[Opening Text segment section]

Not everyone with mutations in the prion protein gene develop CJD.
There is no evidence that any type of CJD can be passed from one person to another, but some procedures have been linked with CJD transmission.
- corneal transplant
- electrode implants
- dura mater graft, or meningeal graft, which is a graft of the outer coating of the brain
- use of human growth hormone
Around 1 percent of cases are transmitted by known or highly suspected exposure to affected brain or nervous system tissue.
Bovine spongiform encephalopathy
In the 1990s, one type of CJD was linked to exposure to BSE, which occurs in cattle.
Transmission was thought to be related to food consumption. This variant tended to affect younger patients, and it also lasted for longer.
BSE affects a number of species, including cattle, humans, and cats.
Some scientists believe that an unusual "slow virus" or another organism causes CJD, but they have not yet isolated a specific virus or organism in people with the disease.
The agent that causes CJD has several characteristics that are not usual in viruses and bacteria.
These include the long incubation period, the fact that it is difficult to kill, and that it does not appear to contain any genetic information in the form of nucleic acids, DNA or RNA.

[Closing Text segment section]

## Exercises to complete:
(1) Retype the part of the CJD passage that opens with the words containing "Not everyone with" and closes with "humans, and cats.".
(2) According to the CJD passage, why is the agent that causes CJD unusual compared with viruses and bacteria? Answer in one to three sentences.
(3) Please proceed with the CJD passage from where it stops.
The items play no part in this work.

[Opening Stored data section]

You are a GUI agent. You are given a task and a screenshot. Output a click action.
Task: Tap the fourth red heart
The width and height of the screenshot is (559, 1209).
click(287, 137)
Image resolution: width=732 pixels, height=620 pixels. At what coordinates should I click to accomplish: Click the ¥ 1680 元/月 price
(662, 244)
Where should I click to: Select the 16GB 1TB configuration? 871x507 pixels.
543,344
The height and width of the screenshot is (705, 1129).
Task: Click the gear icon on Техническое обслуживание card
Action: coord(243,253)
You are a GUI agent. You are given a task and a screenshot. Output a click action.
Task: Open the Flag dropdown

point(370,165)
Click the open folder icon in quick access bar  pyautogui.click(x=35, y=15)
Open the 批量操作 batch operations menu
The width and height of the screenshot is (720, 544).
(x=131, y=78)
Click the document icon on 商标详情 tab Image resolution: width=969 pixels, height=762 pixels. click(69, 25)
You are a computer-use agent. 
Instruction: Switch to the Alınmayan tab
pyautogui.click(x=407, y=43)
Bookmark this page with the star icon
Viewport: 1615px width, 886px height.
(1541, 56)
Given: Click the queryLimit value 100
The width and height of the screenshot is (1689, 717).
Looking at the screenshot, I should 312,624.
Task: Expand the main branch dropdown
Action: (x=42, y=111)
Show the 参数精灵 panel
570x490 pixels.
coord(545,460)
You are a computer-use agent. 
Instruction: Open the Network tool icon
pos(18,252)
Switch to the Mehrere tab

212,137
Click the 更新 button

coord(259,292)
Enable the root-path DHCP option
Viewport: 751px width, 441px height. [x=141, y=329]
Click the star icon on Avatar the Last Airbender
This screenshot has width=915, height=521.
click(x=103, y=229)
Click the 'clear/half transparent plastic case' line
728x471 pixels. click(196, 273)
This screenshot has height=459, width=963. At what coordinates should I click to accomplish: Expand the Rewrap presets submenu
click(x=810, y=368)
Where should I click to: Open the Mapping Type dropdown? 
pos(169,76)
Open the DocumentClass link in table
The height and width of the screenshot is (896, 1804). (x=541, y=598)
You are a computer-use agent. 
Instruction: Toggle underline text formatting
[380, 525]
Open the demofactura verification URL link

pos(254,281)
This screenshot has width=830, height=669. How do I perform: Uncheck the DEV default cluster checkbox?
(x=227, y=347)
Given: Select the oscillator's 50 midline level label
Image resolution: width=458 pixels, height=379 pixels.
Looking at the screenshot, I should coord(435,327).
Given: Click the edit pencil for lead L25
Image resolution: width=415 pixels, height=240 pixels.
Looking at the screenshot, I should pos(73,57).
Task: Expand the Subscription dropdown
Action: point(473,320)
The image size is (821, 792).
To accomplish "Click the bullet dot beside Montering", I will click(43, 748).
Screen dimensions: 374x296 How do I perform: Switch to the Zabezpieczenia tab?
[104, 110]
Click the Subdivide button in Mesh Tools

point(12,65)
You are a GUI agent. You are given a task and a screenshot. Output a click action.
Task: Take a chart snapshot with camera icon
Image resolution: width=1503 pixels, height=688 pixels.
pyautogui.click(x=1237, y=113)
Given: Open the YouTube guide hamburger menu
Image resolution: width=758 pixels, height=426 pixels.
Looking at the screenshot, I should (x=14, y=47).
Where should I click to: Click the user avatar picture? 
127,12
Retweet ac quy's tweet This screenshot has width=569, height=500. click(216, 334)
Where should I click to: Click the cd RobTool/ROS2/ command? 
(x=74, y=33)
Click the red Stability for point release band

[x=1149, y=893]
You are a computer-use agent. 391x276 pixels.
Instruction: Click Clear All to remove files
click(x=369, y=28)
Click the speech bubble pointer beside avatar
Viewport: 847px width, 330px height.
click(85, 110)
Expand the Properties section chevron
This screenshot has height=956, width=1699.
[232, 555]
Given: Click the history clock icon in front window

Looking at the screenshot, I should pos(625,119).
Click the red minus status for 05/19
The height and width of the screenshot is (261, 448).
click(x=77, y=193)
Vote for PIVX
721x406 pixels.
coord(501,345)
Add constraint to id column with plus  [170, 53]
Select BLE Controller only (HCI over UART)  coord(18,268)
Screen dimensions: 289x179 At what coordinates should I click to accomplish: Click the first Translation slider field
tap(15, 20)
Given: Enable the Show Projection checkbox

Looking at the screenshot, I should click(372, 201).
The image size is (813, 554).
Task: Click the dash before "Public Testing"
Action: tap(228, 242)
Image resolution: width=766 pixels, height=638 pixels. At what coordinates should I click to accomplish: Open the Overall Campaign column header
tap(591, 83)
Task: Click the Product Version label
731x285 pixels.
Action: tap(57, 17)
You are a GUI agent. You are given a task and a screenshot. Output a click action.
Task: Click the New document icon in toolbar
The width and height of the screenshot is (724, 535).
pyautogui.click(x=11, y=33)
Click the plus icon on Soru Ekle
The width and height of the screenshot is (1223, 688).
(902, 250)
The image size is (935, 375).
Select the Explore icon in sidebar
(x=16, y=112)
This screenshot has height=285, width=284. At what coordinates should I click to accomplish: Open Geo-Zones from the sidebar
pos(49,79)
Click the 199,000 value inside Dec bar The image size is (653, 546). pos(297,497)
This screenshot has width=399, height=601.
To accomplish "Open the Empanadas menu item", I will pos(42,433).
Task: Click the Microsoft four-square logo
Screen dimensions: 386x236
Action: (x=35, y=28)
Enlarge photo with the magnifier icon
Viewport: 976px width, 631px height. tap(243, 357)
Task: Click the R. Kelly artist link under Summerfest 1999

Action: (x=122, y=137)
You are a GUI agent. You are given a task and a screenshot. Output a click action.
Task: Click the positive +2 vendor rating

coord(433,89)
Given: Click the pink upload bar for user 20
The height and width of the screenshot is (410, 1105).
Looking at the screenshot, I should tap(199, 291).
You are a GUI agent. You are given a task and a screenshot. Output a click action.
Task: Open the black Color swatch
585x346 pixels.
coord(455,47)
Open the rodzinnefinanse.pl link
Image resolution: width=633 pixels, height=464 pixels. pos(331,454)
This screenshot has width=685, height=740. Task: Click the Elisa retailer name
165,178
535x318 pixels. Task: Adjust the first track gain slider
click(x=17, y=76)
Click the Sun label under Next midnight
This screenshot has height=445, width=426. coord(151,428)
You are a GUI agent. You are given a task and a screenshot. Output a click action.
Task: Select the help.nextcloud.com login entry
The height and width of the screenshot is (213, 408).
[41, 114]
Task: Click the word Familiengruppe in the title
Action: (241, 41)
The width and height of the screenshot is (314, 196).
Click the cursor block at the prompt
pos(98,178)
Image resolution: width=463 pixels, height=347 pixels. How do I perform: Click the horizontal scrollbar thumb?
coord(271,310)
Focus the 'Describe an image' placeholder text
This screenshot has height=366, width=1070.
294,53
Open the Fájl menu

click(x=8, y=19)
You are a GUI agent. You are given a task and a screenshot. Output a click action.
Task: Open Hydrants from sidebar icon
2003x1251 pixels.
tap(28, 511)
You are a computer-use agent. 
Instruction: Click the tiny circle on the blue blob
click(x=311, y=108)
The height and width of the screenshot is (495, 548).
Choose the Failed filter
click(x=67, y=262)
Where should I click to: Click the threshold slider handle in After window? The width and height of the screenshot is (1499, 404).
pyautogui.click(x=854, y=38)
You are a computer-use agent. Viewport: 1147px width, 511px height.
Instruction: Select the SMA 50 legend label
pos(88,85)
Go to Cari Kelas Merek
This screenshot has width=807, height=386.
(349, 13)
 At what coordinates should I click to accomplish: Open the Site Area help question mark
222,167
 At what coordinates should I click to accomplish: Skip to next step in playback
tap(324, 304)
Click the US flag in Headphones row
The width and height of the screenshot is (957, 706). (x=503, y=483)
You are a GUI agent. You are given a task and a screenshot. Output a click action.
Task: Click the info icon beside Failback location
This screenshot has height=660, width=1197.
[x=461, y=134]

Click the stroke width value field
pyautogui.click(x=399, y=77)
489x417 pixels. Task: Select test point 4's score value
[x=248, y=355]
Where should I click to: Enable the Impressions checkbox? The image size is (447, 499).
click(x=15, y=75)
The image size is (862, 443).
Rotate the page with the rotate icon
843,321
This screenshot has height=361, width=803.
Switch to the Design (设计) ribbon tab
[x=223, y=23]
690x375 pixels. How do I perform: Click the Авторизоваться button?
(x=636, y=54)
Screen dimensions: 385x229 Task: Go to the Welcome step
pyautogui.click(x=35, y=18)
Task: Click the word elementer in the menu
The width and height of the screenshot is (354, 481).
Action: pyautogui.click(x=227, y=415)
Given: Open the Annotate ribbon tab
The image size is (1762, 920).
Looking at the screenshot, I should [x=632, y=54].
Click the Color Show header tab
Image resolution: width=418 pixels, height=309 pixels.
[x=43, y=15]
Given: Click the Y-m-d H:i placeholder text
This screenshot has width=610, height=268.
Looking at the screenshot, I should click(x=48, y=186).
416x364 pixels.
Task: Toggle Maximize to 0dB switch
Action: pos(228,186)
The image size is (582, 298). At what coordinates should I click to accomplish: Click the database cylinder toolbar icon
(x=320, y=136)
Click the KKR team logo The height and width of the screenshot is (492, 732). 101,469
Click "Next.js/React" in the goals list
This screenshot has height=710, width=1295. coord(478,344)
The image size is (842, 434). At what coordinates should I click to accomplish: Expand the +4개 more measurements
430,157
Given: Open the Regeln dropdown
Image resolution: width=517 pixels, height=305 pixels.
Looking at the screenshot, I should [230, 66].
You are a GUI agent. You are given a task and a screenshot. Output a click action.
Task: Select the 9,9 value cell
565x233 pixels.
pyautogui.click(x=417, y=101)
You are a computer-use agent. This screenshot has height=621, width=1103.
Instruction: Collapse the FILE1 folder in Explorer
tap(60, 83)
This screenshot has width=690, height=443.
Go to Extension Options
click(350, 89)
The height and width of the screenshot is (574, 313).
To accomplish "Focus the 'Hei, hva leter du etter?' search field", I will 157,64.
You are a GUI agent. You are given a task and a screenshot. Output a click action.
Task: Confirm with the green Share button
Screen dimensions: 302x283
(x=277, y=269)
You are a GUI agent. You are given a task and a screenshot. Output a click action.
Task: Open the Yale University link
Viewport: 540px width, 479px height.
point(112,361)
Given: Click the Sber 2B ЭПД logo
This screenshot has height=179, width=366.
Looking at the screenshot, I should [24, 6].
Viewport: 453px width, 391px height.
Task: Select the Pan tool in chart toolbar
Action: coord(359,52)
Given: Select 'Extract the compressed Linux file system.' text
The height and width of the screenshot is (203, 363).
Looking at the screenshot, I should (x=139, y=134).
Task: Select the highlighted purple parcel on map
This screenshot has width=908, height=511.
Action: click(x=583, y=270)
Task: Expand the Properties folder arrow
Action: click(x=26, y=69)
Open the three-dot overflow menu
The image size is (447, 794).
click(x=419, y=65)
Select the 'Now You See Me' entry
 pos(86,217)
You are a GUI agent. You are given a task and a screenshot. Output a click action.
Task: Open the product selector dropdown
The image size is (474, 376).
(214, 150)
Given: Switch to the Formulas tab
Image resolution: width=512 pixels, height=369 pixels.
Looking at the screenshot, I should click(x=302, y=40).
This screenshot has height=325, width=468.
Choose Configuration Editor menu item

[Closing Stored data section]

## Expected results:
(1)
Not everyone with mutations in the prion protein gene develop CJD.
There is no evidence that any type of CJD can be passed from one person to another, but some procedures have been linked with CJD transmission.
- corneal transplant
- electrode implants
- dura mater graft, or meningeal graft, which is a graft of the outer coating of the brain
- use of human growth hormone
Around 1 percent of cases are transmitted by known or highly suspected exposure to affected brain or nervous system tissue.
Bovine spongiform encephalopathy
In the 1990s, one type of CJD was linked to exposure to BSE, which occurs in cattle.
Transmission was thought to be related to food consumption. This variant tended to affect younger patients, and it also lasted for longer.
BSE affects a number of species, including cattle, humans, and cats.

(2) The agent has several characteristics that are not usual in viruses and bacteria. It has a long incubation period and is difficult to kill. It also does not appear to contain any genetic information in the form of nucleic acids, DNA or RNA.

(3)
Scientists believe that CJD and other TSEs are caused not by a living organism but by prions. Prions are not alive, but they are proteins with abnormal structures that expand in the brain.
This expansion damages brain tissue and causes the characteristic symptoms of CJD.
There is no test to confirm the diagnosis of CJD. Only a brain biopsy can do this, and this is too risky for the patient while they are alive.
Tests can help to find the most likely cause.
A physical examination will look for muscle spasms and check the patient's reflexes. These may be more reactive than normal. Muscles may be excessively toned or withered, depending on where the disease affects the brain.
A vision or eye test may detect partial blindness that the patient had not previously noticed.
An electroencephalogram (EEG) can reveal abnormal electrical impulses.
A CT scan or MRI can rule out stroke as a cause of symptoms.
A lumbar puncture, or spinal tap, can test spinal fluid to rule out other causes of dementia. It can show if there is an infection or increased pressure in the central nervous system (CNS).
If the protein 14-3-3 is found in the fluid, and the person is showing typical symptoms, there is a high chance that the person has CJD.
Brain biopsies after death show that the brain tissue is spongy, with tiny holes visible where clumps of nerve cells have been destroyed.
There is no cure for CJD, and no medications can help to control it or slow disease progression.
Treatment aims to relieve symptoms and make the patient as comfortable as possible.
Opiate drugs can help to relieve pain. Clonazepam and sodium valproate may help relieve involuntary movements, such as muscle twitching.
In the later stages, the patient must be moved frequently to help prevent bedsores. A catheter can be used to drain urine, and feeding is by intravenous fluids.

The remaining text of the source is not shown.